Smartphone sensors may detect depression, study says

Data from your smartphone sensors tracking phone usage and geographical locations may be able to detect depression, revealed a study published Wednesday in the Journal of Medical Internet Research.

Study participants who were depressed used their phones for an average of 68 minutes a day, compared to 17 minutes for non-depressed individuals. Spending more time at home and in fewer locations was also linked to depression.

According to phone sensor data, researchers identified individuals with depressive symptoms with 87 percent accuracy.

Researchers used GPS tracking and phone data to study a group of 28 individuals with an average age of 29 over two weeks. At the beginning of the study, the 20 female and eight male participants took a widely used standardized questionnaire measuring depression, the PHQ-9.  Within the group, 14 participants did not have any signs of depression, and the remaining half had symptoms ranging from mild to severe depression.

Typically, smartphone applications for mental health treatment are essentially feedback tools, requiring users to enter information, said senior author David Mohr, director of the Center for Behavioral Intervention Technologies at Northwestern University Feinberg School of Medicine.

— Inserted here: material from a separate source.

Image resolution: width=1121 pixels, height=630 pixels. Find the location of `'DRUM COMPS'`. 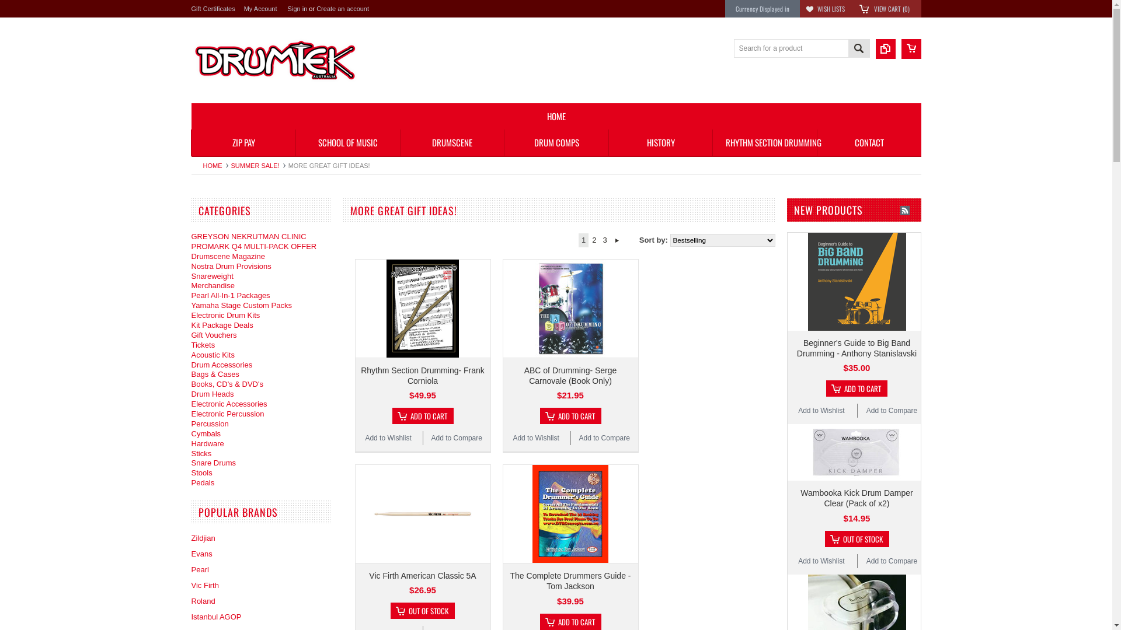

The team proposed using a phone’s existing sensors to detect symptoms to potentially lead to timelier, more effective care.

“People get tired very quickly of entering information in [apps],” Mohr told “There are so many sensors available in smartphones; harnessing them could passively detect  the state we’re interested in.”

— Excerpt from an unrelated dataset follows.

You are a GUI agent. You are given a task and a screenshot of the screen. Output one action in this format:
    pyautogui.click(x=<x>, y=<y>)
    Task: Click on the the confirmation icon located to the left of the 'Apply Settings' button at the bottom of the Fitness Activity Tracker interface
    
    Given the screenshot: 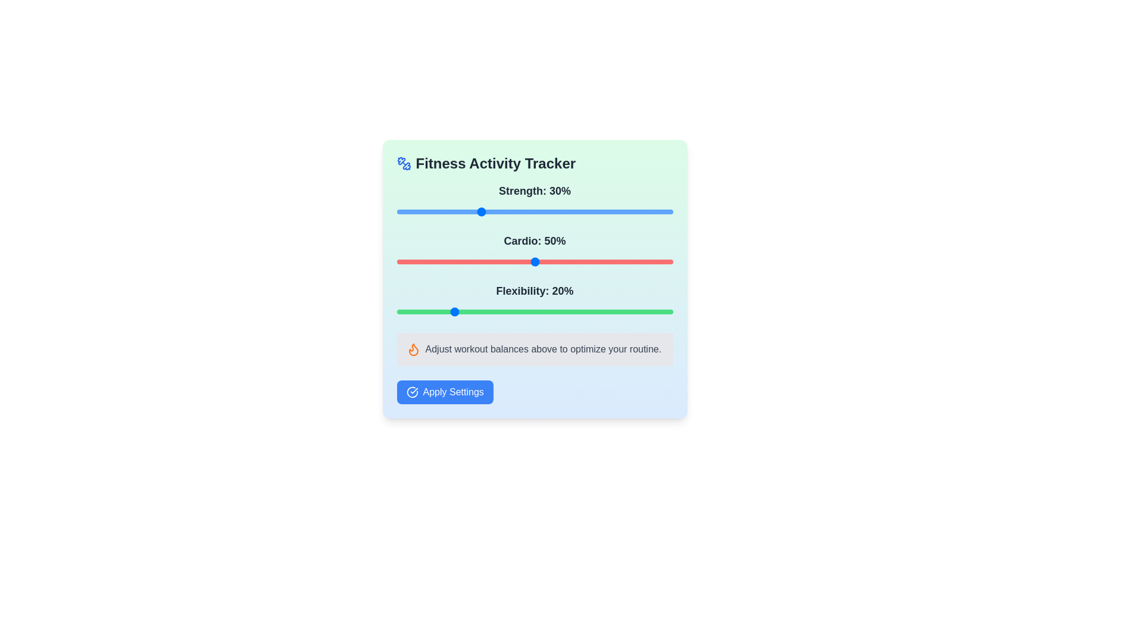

The team used 12 variables like GPS and phone usage data, and correlated algorithms with the participants’ PHQ-9 test results. They found that a number of them significantly corresponded with depression.

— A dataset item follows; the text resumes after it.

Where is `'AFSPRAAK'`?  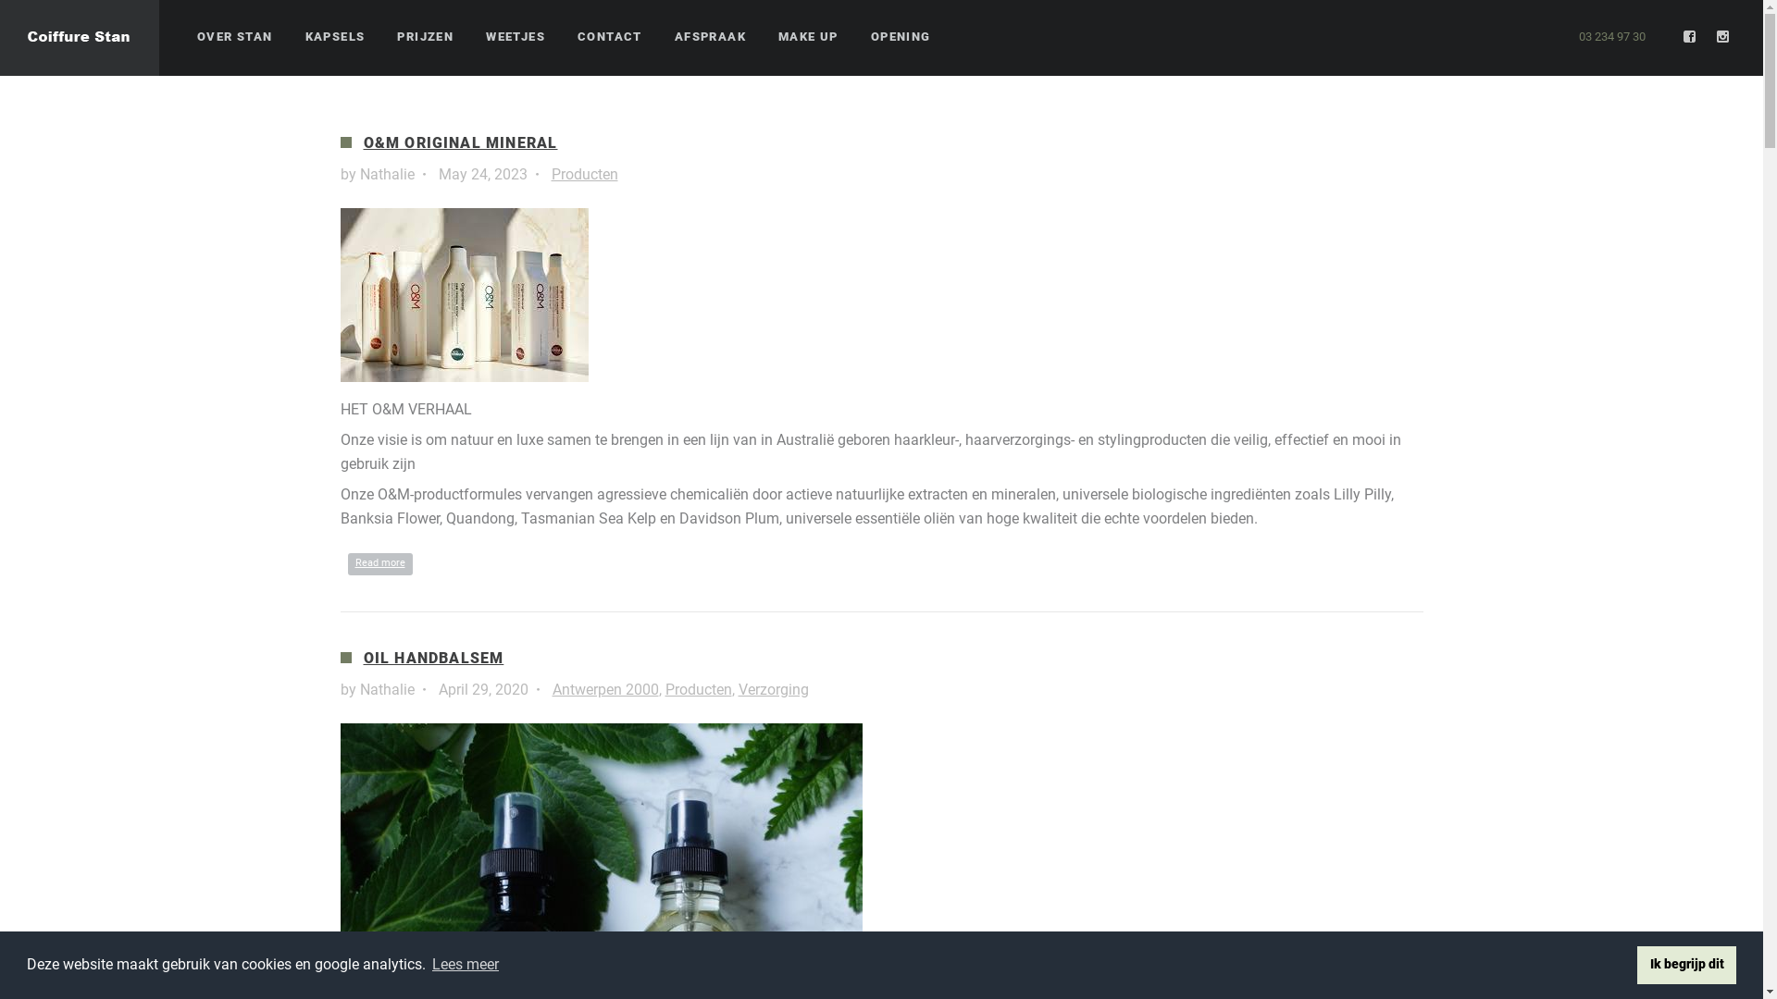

“One of the most significant variables was actually how subjects spent time in different locations they were visiting— spending most of their time in still locations or spreading time across different locations,” lead author Sohrob Saeb, a postdoctoral fellow and computer scientist in preventive medicine at Feinberg told “It was very much related to depression; people with higher depressive symptoms seemed to spend most of the time in very few locations.”

Another variable was how much a participant’s schedule varied from day to day. The study found that those who had a less regular schedule— leaving home for work at different times, for example— were more likely to be depressed.

The cellphone data findings correspond with previous findings on depression, Mohr said. Those with mental health problems generally see disruptions in their circadian rhythm, which changes their sleep habits, daily routine and eating habits. The frequent use of phones may be indicative of the need to distract and take focus off of one’s emotional pain, or avoiding uncomfortable situations. Plus, when people are depressed, they are less engaged in life, which researchers saw as study participants spending more of their time in fewer locations.

The phone usage data didn’t identify how participants used their phones, but researchers hope a larger study and new algorithms can detect phone use in more detail to gain a more refined picture of the type of activity that might be related to depression.

“We suspect that with a finer-grain understanding of behavior on phones, we will get stronger predictions,” Mohr said.
Along with the passive phone monitoring, participants were asked about their mood several times a day during the study period. Researchers noted that their responses were not significantly related to individuals’ level of depression.

“I think one of the things that is most important about this is that, I think for the first time, we’re measuring actual behavior,” Mohr said. “Depression and mental health in general is diagnosed and evaluated largely based on a person’s self-report … filtered through their own perceptions. So for the first time we actually have objective behavioral markers that are related to depression.”

Researchers believe this passive detection through smartphone sensor data could have multiple public health benefits. Only 30 percent of people with depression are treated, and it takes an estimated eight years, on average, for some to get treated, therefore timely treatment is important— especially because depression carries a large disease burden, Mohr said. For patients already in treatment, a smartphone tool could help providers reinforce positive behavior. The tool could also serve to offer support for depression management.

Moving forward, researchers plan to run their next study over a longer period of time and will enroll 120 participants.

Researchers addressed the “creep factor” that comes with collecting data from smartphones and noted that, with the eventual deployment of these kinds of tools in a clinical setting, algorithms can be used to avoid specific identifying information.

“For example, if somebody is going out and engaged in activities like going to a restaurant or movie theater, it doesn’t necessarily have to say that’s exactly what they’re doing or the location. [The tool] can say the person is engaged in activities related to entertainment,” Mohr said.

“A lot of companies are using these kinds of data for marketing purposes,” he added. “We’re trying to use them to improve the quality of people’s lives.”